If you pay attention to the need of the moment you begin to be guided in ways that are magical and not habitual, mechanical and the ever repeating known. Pay attention to your partner and where they are at today; not yesterday, not last week, not a year ago, not when you first met but TODAY!
How is their body feeling? How are they emotionally? Who are they NOW? Approach them after you have considered these things. Truly approach them in a way that is fitting to this moment. You receive what you give. Get out of your head. Get out of your selfishness and neediness. Connect. Deeply connect.
Be an inspired lover. You have the ability to be abundant in this area of life if you are willing. You can experience unity beyond your wildest imagination if you step into your grace. Honor, love and respect your partner as if they are a God or Goddess.

- Material -
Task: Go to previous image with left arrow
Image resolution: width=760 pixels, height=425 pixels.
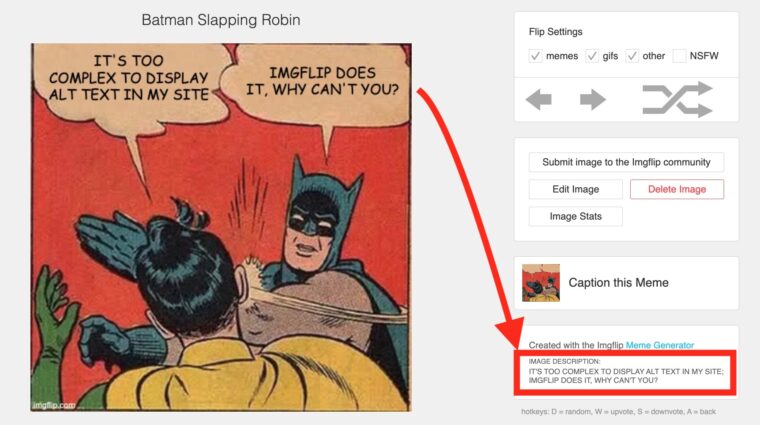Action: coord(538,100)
==
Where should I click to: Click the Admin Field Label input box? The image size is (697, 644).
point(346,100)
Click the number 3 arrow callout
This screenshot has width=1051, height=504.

- Given task 1 -
In the entries, format the lines starting with the line containing "Click the number 3 arrow callout" and going on through the line containing "This screenshot has width=1051, height=504." as a JSON list of strings, one string per line and no blank lines.
- Given task 2 -
Pick up the text on being an inspired lover right after its final sentence and continue it.

- Task answer 1 -
[
  "Click the number 3 arrow callout",
  "This screenshot has width=1051, height=504."
]

- Task answer 2 -
With every touch, kiss, hug, brush of the hair, gaze in the eyes and so on you have the opportunity to fully express universal LOVE. Not lust, your neediness, not your burden, not your baggage, not your victimhood, not your self-serving way of being but your heartfelt love. It is on a cosmic level. If you are connecting purely through the physical you have only reached the elementary level of uniting.
I don’t care if you are man or woman we ALL desire deep connection and authentic initmacy. How do you know when you have BOTH deeply connected? Time has transcended, thought has faded, connection is effortlessly, the eyes become vessels to the soul and bliss has arrived.
If we spent 10 mins a day of deep authentic unattached intimacy with one another the heart would unlock. Every human being needs daily loving touch to thrive. This doesn’t nessessarily mean having sex. If you don’t know how to connect deeply with another soul then you are purely interacting on a superfisical level of fulfilling your 5 senses. It is not on a heart level. It is not sustainable, desireable nor truly fulfilling. Pleasure seekly for your 5 senses only leaves you in a state of constant consuming, seeking, needing, wanting. Do not get confusioned and start thinking rigidly. Fulfilling your 5 senses is beautiful when you are not attached to the desire through your neediness.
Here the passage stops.